The boring observability. AI Gateway, request logs, cost tracking, rate limiting. None of this looks like AI product craft on a portfolio. All of it is what makes the AI product behave like a product instead of a demo.


The meta-point

AI product work has three layers that get conflated. There is the model layer, where the choice is which model, what temperature, what budget. There is the orchestration layer, where the choice is what the model decides and what the code decides. There is the scope layer, where the choice is what each agent is allowed to talk about.

The mistake I made early, and that I see often elsewhere, is to handle all three through prompting. Better prompts, longer prompts, cleverer prompts. None of it works past a certain point because the model was never the right place to encode hard constraints, define state machines, or scope domains.

The right division of labor: the model decides language, the code decides flow, the scope decides domain. Once those three layers are separate, the model’s biases stop being problems and start being characteristics you design around.

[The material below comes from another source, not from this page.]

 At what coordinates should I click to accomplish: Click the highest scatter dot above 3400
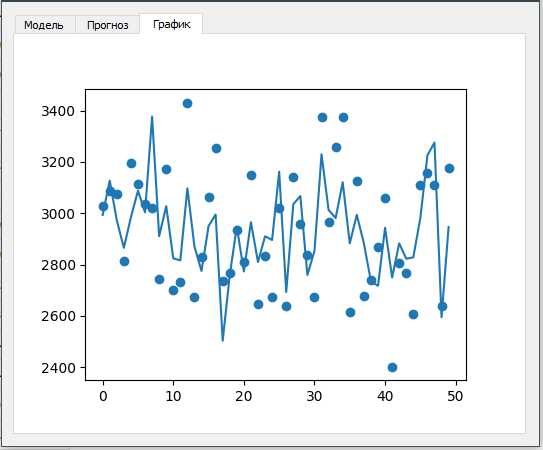(x=187, y=103)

A header contrasts THE MISTAKE (handle all three through prompting — better, longer, cleverer) with THE RIGHT DIVISION (three layers, three places, three different tools). Below, three layers stacked. Layer 01 — Model layer (decides Language): which model? what temperature? what budget? Wrong: pick by gut feel, swap when latency complaints arrive. Right: tier owns budget + temp + retry; task slots into tier by latency. Layer 02 — Orchestration layer (decides Flow): what does the model decide vs the code? Wrong: encode flow in a long prompt, hope the agent remembers. Right: state checks in code, hand-offs between focused agents. Layer 03 — Scope layer (decides Domain): what is each agent allowed to talk about? Wrong: tell the model what not to do, repeatedly. Right: make unwanted behavior structurally unavailable outside its scope. A summary band underneath: MODEL decides Language · CODE decides Flow · SCOPE decides Domain.